Prompt:
Every entry should be reproduced word for word.

Given entries:
****
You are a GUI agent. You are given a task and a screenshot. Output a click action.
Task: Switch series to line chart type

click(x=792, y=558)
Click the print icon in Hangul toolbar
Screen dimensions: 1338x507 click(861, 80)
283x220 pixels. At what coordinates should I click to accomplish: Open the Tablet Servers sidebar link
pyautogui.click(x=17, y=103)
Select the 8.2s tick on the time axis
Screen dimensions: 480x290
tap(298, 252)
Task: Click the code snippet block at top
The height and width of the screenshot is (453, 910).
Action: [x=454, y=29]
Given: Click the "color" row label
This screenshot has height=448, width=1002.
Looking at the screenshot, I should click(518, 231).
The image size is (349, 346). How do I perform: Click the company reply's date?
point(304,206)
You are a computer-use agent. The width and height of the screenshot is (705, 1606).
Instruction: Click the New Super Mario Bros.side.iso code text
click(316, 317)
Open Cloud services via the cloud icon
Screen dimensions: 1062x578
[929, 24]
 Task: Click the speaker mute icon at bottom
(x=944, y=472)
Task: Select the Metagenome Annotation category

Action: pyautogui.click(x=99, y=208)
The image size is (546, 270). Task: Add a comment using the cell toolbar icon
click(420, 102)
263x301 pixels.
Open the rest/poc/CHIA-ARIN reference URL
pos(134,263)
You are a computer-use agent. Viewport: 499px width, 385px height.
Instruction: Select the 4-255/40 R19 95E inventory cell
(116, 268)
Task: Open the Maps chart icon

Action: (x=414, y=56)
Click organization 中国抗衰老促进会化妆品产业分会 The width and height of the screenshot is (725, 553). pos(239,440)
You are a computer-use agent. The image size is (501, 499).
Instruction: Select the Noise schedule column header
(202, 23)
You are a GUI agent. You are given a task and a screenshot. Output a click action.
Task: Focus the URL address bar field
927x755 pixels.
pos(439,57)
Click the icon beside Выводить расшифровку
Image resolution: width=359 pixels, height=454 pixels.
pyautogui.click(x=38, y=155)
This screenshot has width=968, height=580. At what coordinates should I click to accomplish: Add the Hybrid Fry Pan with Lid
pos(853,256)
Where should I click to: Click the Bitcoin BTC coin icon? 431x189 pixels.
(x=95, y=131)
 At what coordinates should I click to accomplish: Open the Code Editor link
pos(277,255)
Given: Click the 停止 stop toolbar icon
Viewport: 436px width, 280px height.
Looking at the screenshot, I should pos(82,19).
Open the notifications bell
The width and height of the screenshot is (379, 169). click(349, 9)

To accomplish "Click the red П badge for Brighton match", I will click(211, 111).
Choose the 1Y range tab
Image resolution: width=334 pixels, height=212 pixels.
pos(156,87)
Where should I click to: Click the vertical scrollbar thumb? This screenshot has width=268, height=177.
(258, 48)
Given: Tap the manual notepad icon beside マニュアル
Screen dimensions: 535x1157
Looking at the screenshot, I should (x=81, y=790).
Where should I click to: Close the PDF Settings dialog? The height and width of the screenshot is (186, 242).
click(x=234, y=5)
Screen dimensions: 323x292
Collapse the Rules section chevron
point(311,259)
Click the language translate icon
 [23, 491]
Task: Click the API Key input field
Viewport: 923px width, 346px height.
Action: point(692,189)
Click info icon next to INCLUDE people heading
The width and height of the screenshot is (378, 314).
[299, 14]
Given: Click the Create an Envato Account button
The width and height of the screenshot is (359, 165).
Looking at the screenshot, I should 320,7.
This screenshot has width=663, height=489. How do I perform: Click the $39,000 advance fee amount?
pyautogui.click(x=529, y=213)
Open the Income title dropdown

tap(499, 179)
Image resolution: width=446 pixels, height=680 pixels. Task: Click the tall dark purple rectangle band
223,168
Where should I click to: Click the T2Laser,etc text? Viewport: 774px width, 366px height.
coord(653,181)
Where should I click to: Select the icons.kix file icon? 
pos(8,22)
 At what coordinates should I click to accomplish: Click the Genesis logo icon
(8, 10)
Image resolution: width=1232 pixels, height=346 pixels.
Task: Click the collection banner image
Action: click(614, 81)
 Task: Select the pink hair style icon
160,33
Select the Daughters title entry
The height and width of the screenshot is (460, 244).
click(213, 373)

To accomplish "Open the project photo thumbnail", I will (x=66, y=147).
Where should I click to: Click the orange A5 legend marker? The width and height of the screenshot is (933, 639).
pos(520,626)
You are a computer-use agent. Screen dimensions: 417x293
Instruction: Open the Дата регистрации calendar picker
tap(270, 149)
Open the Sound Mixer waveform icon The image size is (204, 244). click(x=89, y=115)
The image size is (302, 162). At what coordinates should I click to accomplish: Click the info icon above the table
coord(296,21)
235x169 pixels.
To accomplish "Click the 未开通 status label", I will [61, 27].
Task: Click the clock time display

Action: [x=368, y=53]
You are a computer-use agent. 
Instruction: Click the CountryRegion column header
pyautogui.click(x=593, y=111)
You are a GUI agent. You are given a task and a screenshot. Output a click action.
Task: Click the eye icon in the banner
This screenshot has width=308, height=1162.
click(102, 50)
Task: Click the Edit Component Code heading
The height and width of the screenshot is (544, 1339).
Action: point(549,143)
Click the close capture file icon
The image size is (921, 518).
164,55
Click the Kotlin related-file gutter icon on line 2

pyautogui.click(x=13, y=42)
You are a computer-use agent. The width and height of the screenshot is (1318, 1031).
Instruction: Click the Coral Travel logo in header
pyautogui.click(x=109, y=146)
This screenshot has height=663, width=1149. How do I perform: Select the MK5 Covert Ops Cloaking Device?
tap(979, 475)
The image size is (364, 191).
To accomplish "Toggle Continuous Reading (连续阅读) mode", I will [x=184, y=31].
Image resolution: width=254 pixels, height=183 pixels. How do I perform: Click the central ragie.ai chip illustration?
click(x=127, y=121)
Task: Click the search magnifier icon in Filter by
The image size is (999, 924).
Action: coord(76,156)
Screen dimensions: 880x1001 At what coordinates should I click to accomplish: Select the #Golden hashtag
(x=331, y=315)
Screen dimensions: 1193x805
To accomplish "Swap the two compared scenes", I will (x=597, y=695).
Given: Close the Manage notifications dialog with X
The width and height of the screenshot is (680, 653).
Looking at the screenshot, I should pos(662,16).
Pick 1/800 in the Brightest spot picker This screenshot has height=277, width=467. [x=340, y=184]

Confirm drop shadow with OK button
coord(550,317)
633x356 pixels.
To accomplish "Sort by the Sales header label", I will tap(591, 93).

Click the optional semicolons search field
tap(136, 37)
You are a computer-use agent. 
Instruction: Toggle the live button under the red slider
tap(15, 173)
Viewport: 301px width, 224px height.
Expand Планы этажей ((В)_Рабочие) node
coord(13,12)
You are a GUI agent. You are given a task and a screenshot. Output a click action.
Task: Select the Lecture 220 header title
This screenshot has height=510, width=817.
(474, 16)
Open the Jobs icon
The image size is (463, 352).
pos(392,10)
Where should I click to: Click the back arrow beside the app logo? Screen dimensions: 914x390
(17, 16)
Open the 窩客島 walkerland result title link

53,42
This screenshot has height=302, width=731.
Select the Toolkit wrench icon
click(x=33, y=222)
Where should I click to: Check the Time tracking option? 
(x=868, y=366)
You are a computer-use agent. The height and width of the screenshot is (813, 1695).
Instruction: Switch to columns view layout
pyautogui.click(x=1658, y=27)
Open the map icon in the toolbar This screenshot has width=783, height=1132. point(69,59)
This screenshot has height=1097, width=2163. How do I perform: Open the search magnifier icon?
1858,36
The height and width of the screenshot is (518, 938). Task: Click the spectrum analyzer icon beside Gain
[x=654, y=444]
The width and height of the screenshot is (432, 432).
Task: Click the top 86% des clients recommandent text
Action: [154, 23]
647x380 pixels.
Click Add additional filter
****
Written solution:
You are a GUI agent. You are given a task and a screenshot. Output a click action.
Task: Switch series to line chart type

click(x=792, y=558)
Click the print icon in Hangul toolbar
Screen dimensions: 1338x507 click(861, 80)
283x220 pixels. At what coordinates should I click to accomplish: Open the Tablet Servers sidebar link
pyautogui.click(x=17, y=103)
Select the 8.2s tick on the time axis
Screen dimensions: 480x290
tap(298, 252)
Task: Click the code snippet block at top
The height and width of the screenshot is (453, 910).
Action: [x=454, y=29]
Given: Click the "color" row label
This screenshot has height=448, width=1002.
Looking at the screenshot, I should click(518, 231).
The image size is (349, 346). How do I perform: Click the company reply's date?
point(304,206)
You are a computer-use agent. The width and height of the screenshot is (705, 1606).
Instruction: Click the New Super Mario Bros.side.iso code text
click(316, 317)
Open Cloud services via the cloud icon
Screen dimensions: 1062x578
[929, 24]
 Task: Click the speaker mute icon at bottom
(x=944, y=472)
Task: Select the Metagenome Annotation category

Action: pyautogui.click(x=99, y=208)
The image size is (546, 270). Task: Add a comment using the cell toolbar icon
click(420, 102)
263x301 pixels.
Open the rest/poc/CHIA-ARIN reference URL
pos(134,263)
You are a computer-use agent. Viewport: 499px width, 385px height.
Instruction: Select the 4-255/40 R19 95E inventory cell
(116, 268)
Task: Open the Maps chart icon

Action: (x=414, y=56)
Click organization 中国抗衰老促进会化妆品产业分会 The width and height of the screenshot is (725, 553). pos(239,440)
You are a computer-use agent. The image size is (501, 499).
Instruction: Select the Noise schedule column header
(202, 23)
You are a GUI agent. You are given a task and a screenshot. Output a click action.
Task: Focus the URL address bar field
927x755 pixels.
pos(439,57)
Click the icon beside Выводить расшифровку
Image resolution: width=359 pixels, height=454 pixels.
pyautogui.click(x=38, y=155)
This screenshot has width=968, height=580. At what coordinates should I click to accomplish: Add the Hybrid Fry Pan with Lid
pos(853,256)
Where should I click to: Click the Bitcoin BTC coin icon? 431x189 pixels.
(x=95, y=131)
 At what coordinates should I click to accomplish: Open the Code Editor link
pos(277,255)
Given: Click the 停止 stop toolbar icon
Viewport: 436px width, 280px height.
Looking at the screenshot, I should pos(82,19).
Open the notifications bell
The width and height of the screenshot is (379, 169). click(349, 9)

To accomplish "Click the red П badge for Brighton match", I will click(211, 111).
Choose the 1Y range tab
Image resolution: width=334 pixels, height=212 pixels.
pos(156,87)
Where should I click to: Click the vertical scrollbar thumb? This screenshot has width=268, height=177.
(258, 48)
Given: Tap the manual notepad icon beside マニュアル
Screen dimensions: 535x1157
Looking at the screenshot, I should (x=81, y=790).
Where should I click to: Close the PDF Settings dialog? The height and width of the screenshot is (186, 242).
click(x=234, y=5)
Screen dimensions: 323x292
Collapse the Rules section chevron
point(311,259)
Click the language translate icon
 [23, 491]
Task: Click the API Key input field
Viewport: 923px width, 346px height.
Action: point(692,189)
Click info icon next to INCLUDE people heading
The width and height of the screenshot is (378, 314).
[299, 14]
Given: Click the Create an Envato Account button
The width and height of the screenshot is (359, 165).
Looking at the screenshot, I should 320,7.
This screenshot has width=663, height=489. How do I perform: Click the $39,000 advance fee amount?
pyautogui.click(x=529, y=213)
Open the Income title dropdown

tap(499, 179)
Image resolution: width=446 pixels, height=680 pixels. Task: Click the tall dark purple rectangle band
223,168
Where should I click to: Click the T2Laser,etc text? Viewport: 774px width, 366px height.
coord(653,181)
Where should I click to: Select the icons.kix file icon? 
pos(8,22)
 At what coordinates should I click to accomplish: Click the Genesis logo icon
(8, 10)
Image resolution: width=1232 pixels, height=346 pixels.
Task: Click the collection banner image
Action: click(614, 81)
 Task: Select the pink hair style icon
160,33
Select the Daughters title entry
The height and width of the screenshot is (460, 244).
click(213, 373)

To accomplish "Open the project photo thumbnail", I will (x=66, y=147).
Where should I click to: Click the orange A5 legend marker? The width and height of the screenshot is (933, 639).
pos(520,626)
You are a computer-use agent. Screen dimensions: 417x293
Instruction: Open the Дата регистрации calendar picker
tap(270, 149)
Open the Sound Mixer waveform icon The image size is (204, 244). click(x=89, y=115)
The image size is (302, 162). At what coordinates should I click to accomplish: Click the info icon above the table
coord(296,21)
235x169 pixels.
To accomplish "Click the 未开通 status label", I will [61, 27].
Task: Click the clock time display

Action: [x=368, y=53]
You are a computer-use agent. 
Instruction: Click the CountryRegion column header
pyautogui.click(x=593, y=111)
You are a GUI agent. You are given a task and a screenshot. Output a click action.
Task: Click the eye icon in the banner
This screenshot has width=308, height=1162.
click(102, 50)
Task: Click the Edit Component Code heading
The height and width of the screenshot is (544, 1339).
Action: point(549,143)
Click the close capture file icon
The image size is (921, 518).
164,55
Click the Kotlin related-file gutter icon on line 2

pyautogui.click(x=13, y=42)
You are a computer-use agent. The width and height of the screenshot is (1318, 1031).
Instruction: Click the Coral Travel logo in header
pyautogui.click(x=109, y=146)
This screenshot has height=663, width=1149. How do I perform: Select the MK5 Covert Ops Cloaking Device?
tap(979, 475)
The image size is (364, 191).
To accomplish "Toggle Continuous Reading (连续阅读) mode", I will [x=184, y=31].
Image resolution: width=254 pixels, height=183 pixels. How do I perform: Click the central ragie.ai chip illustration?
click(x=127, y=121)
Task: Click the search magnifier icon in Filter by
The image size is (999, 924).
Action: coord(76,156)
Screen dimensions: 880x1001 At what coordinates should I click to accomplish: Select the #Golden hashtag
(x=331, y=315)
Screen dimensions: 1193x805
To accomplish "Swap the two compared scenes", I will (x=597, y=695).
Given: Close the Manage notifications dialog with X
The width and height of the screenshot is (680, 653).
Looking at the screenshot, I should pos(662,16).
Pick 1/800 in the Brightest spot picker This screenshot has height=277, width=467. [x=340, y=184]

Confirm drop shadow with OK button
coord(550,317)
633x356 pixels.
To accomplish "Sort by the Sales header label", I will tap(591, 93).

Click the optional semicolons search field
tap(136, 37)
You are a computer-use agent. 
Instruction: Toggle the live button under the red slider
tap(15, 173)
Viewport: 301px width, 224px height.
Expand Планы этажей ((В)_Рабочие) node
coord(13,12)
You are a GUI agent. You are given a task and a screenshot. Output a click action.
Task: Select the Lecture 220 header title
This screenshot has height=510, width=817.
(474, 16)
Open the Jobs icon
The image size is (463, 352).
pos(392,10)
Where should I click to: Click the back arrow beside the app logo? Screen dimensions: 914x390
(17, 16)
Open the 窩客島 walkerland result title link

53,42
This screenshot has height=302, width=731.
Select the Toolkit wrench icon
click(x=33, y=222)
Where should I click to: Check the Time tracking option? 
(x=868, y=366)
You are a computer-use agent. The height and width of the screenshot is (813, 1695).
Instruction: Switch to columns view layout
pyautogui.click(x=1658, y=27)
Open the map icon in the toolbar This screenshot has width=783, height=1132. point(69,59)
This screenshot has height=1097, width=2163. How do I perform: Open the search magnifier icon?
1858,36
The height and width of the screenshot is (518, 938). Task: Click the spectrum analyzer icon beside Gain
[x=654, y=444]
The width and height of the screenshot is (432, 432).
Task: Click the top 86% des clients recommandent text
Action: [154, 23]
647x380 pixels.
Click Add additional filter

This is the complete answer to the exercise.